Au niveau de son postulat et de son discours, Fahrenheit 451 est on ne peut plus explicite. Le film dépeint une société amorphe où tout courant de pensée alternatif issu des livres est prohibé. L’objectif de cette mesure est de créer une société docile, qui va préférer la télévision, devenue interactive, prenant presque une allure d’étrange secte. Les messages transmis par Fahrenheit 451 sont nombreux, et tiennent tant des erreurs du passé que des dangers du présent et du futur. Les scènes où les pompiers brûlent les livres rappellent très aisément les autodafés nazis de 1933, où de nombreux livres écrits par des juifs et des personnes jugées « dissidentes » furent brûlés en masse. La comparaison s’établit donc de facto et on comprend que l’objectif est le même tant dans le film, que chez les nazis à l’époque. Une de ces scènes amène même à décrocher un sourire lorsque le chef des pompiers, dépouillant une bibliothèque, expose à la caméra le Mein Kampf d’Adolf Hitler, pour le brûler également. Fahrenheit 451 s’inscrit donc dans une volonté de dénoncer le danger d’une société dictée par la pensée unique sous prétexte de la pacifier.

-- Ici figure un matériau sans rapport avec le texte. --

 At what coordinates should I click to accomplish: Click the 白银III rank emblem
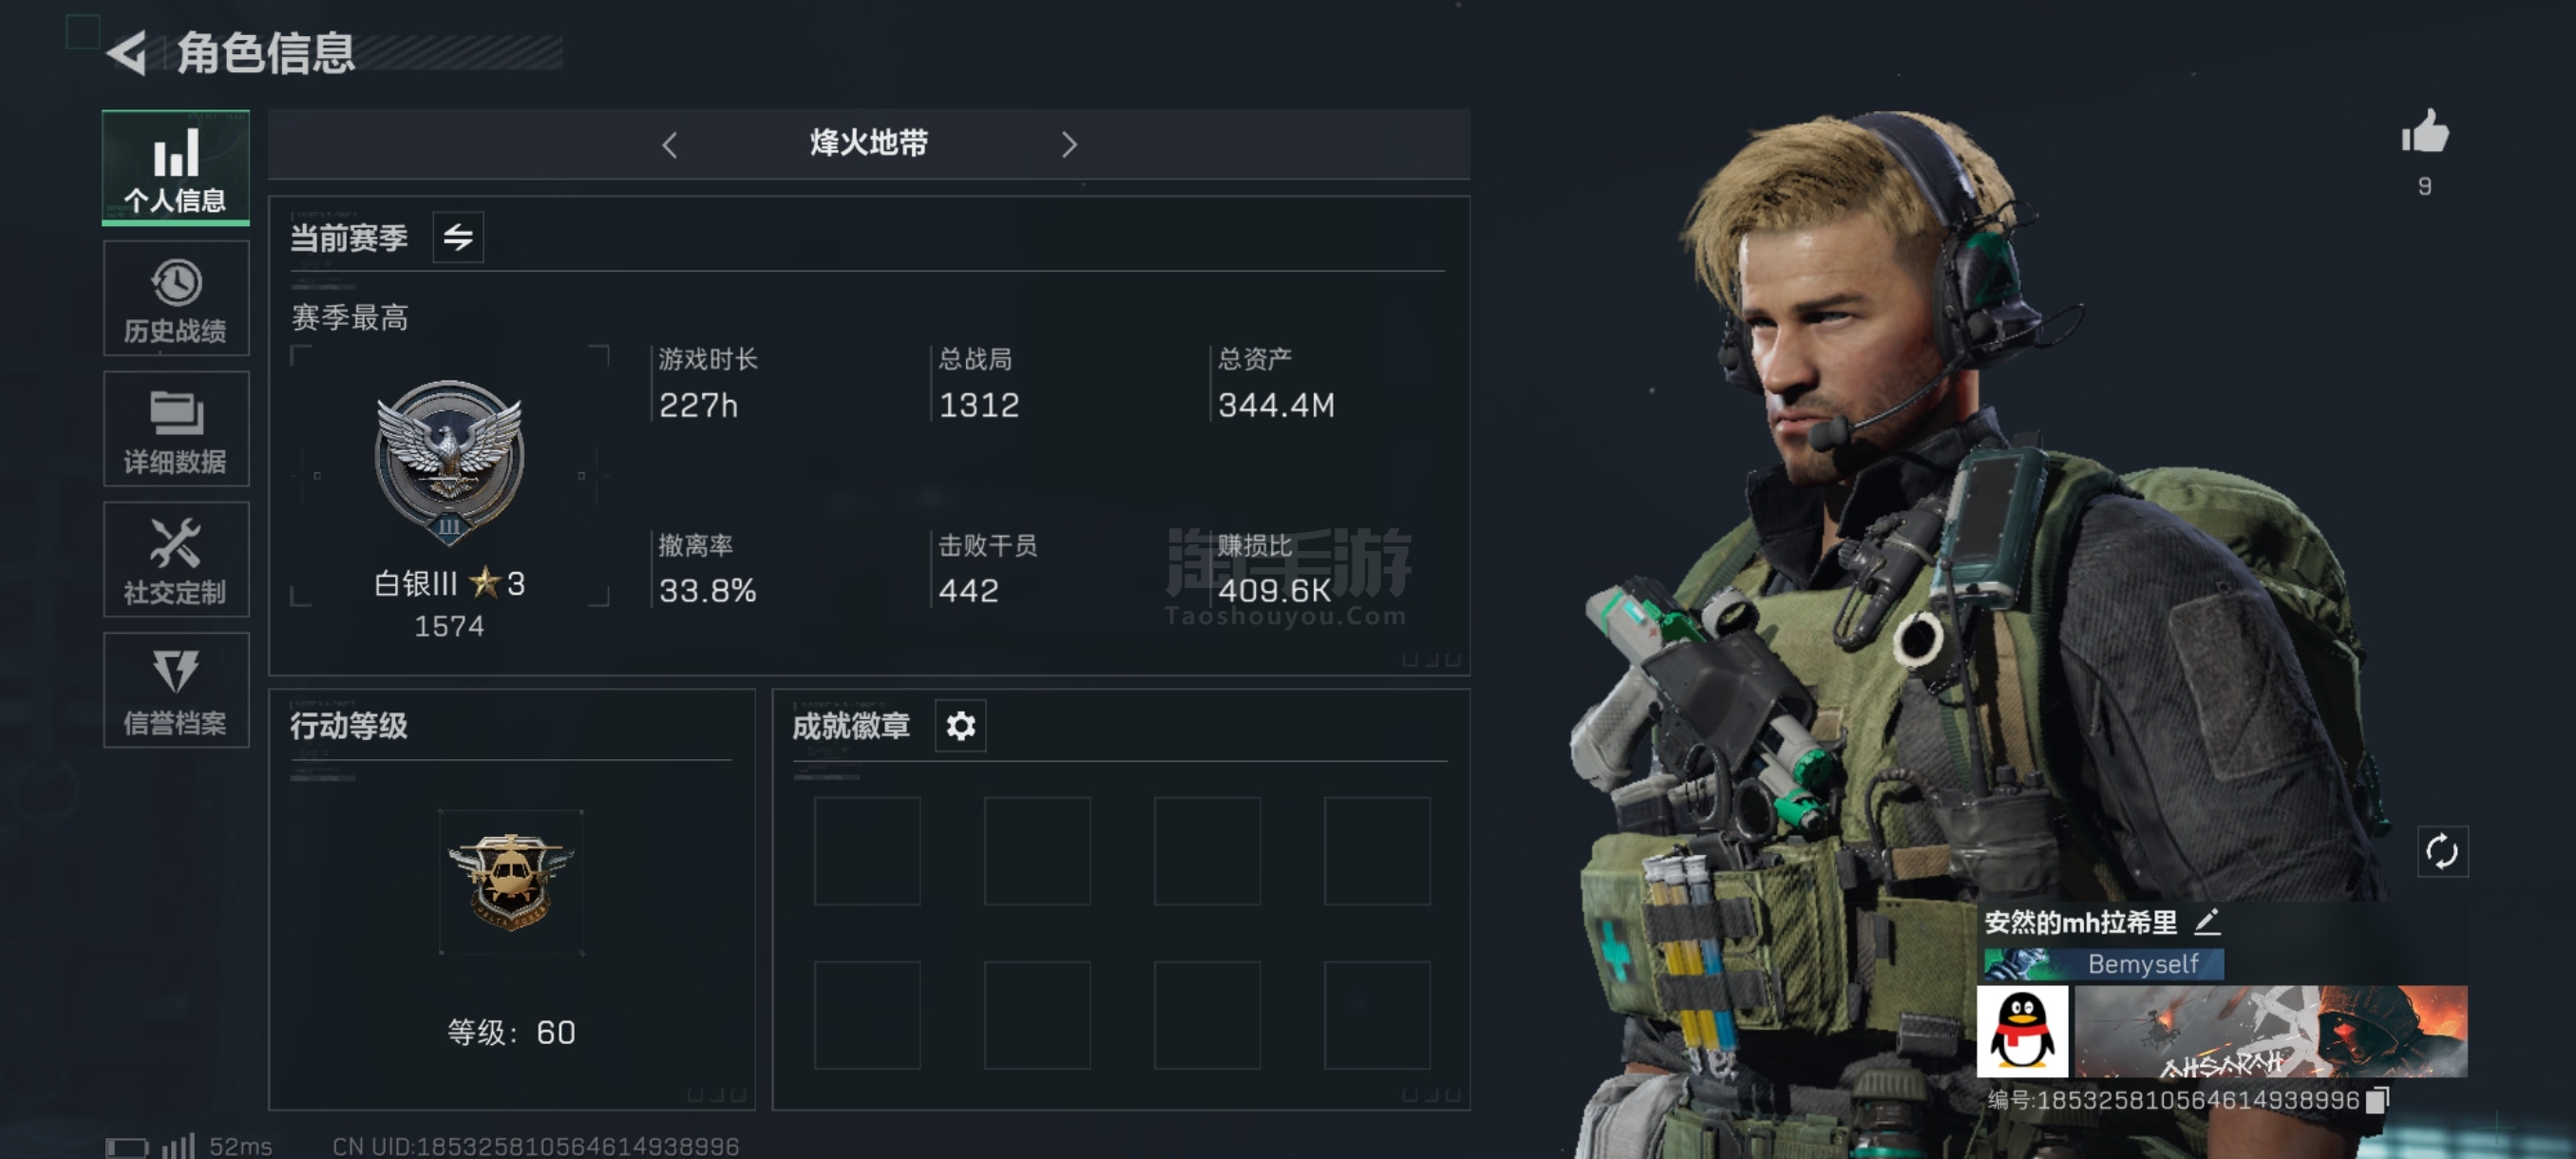point(449,462)
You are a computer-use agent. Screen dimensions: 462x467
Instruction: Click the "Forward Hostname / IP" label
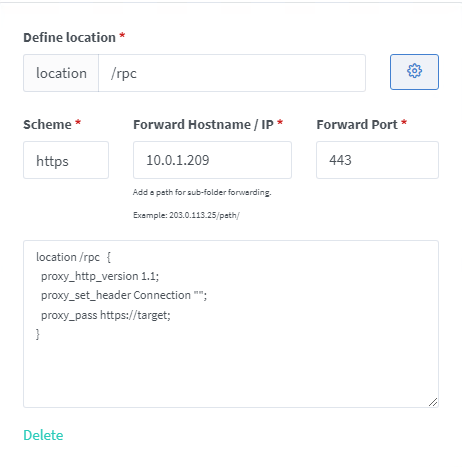pyautogui.click(x=203, y=125)
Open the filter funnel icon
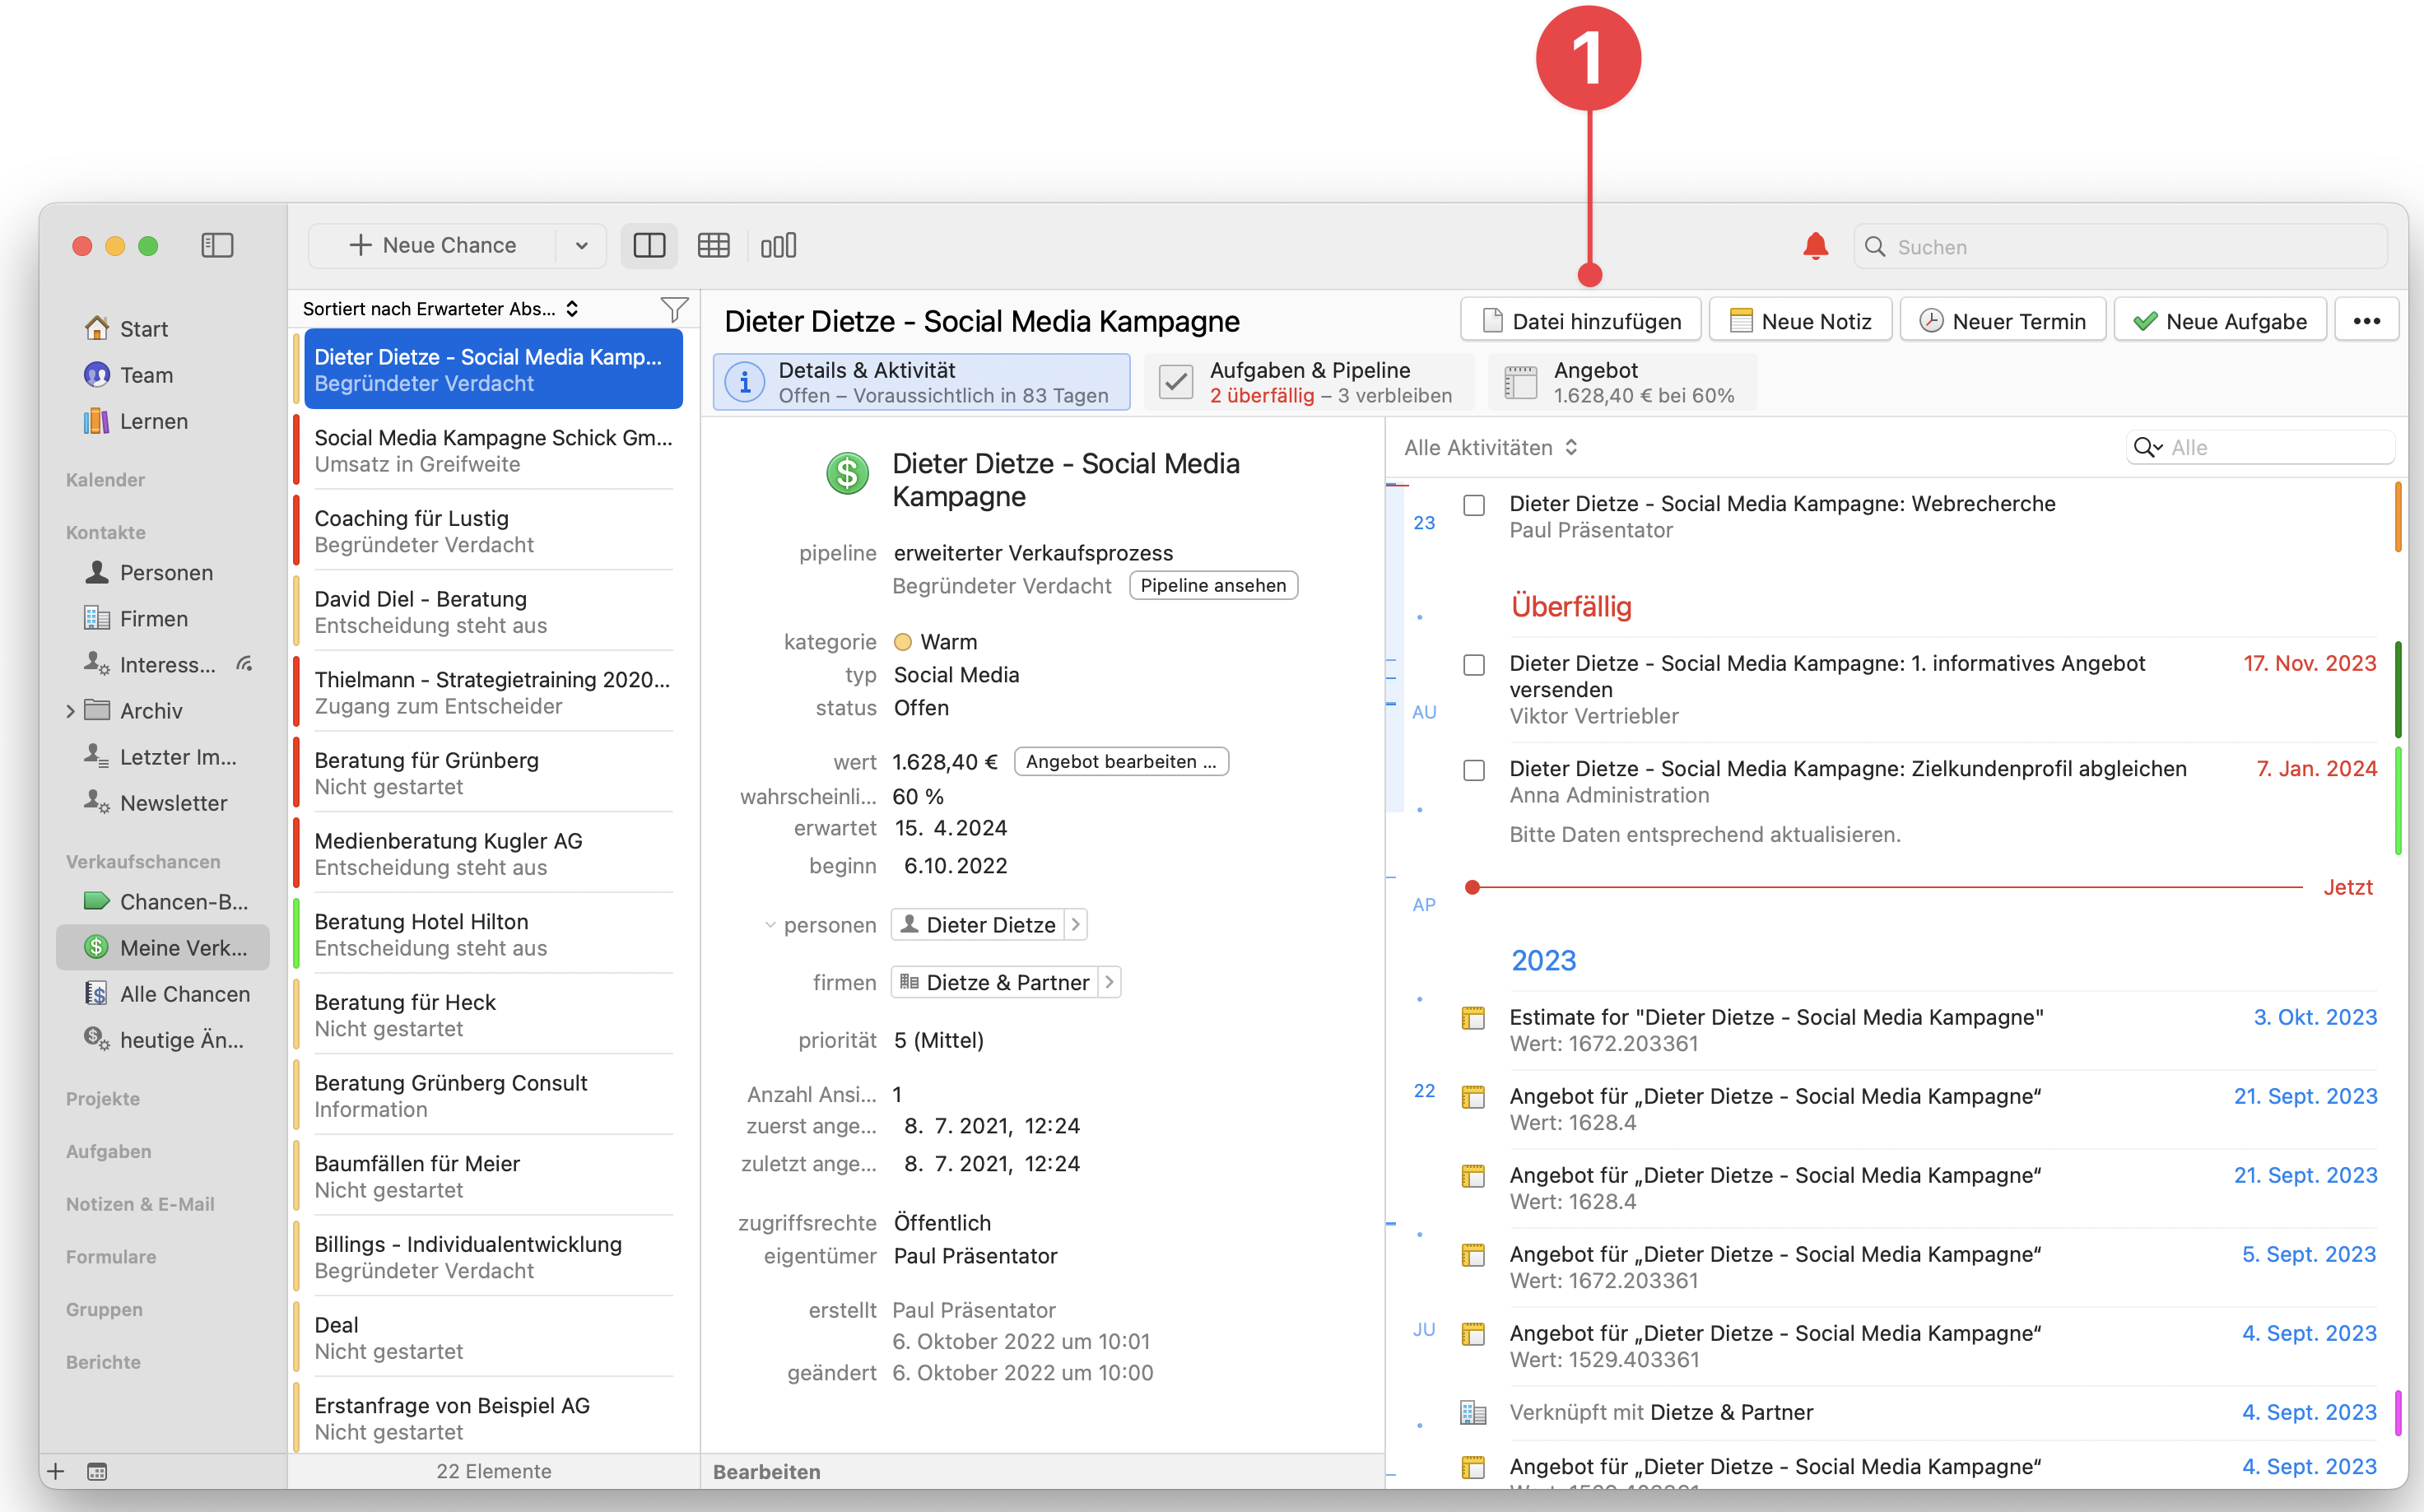The width and height of the screenshot is (2424, 1512). coord(674,309)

Le film cherche également à mettre le doigt sur l’émergence d’un nouveau média : la télévision. Les livres, détruits, se sont donc substitués à la télévision, dont la femme du héros ne se détache quasiment pas de la journée. Outil fascinant, elle abreuve ses spectateurs d’images, lesquels écoutent et deviennent passifs, voire esclaves des discours portés pas la télévision. Présentée comme étant abrutissante, elle a détruit les relations humaines et empêche toute possibilité de développer ses propres idées et opinions. Fahrenheit 451 cherche donc également à tirer la sonnette d’alarme à une époque où la télévision devient de plus en plus puissante, en exposant les dangers qu’elle représente, mais aussi la transformation générale d’une société en quête de nouvelle expériences et de nouvelles technologies. Le dernier message, qui lui succède, est également clair : les livres sont les témoins de l’histoire de l’humanité, ce sont les supports de sa mémoire, et leur destruction ne peut qu’aboutir à la destruction de l’humanité elle-même.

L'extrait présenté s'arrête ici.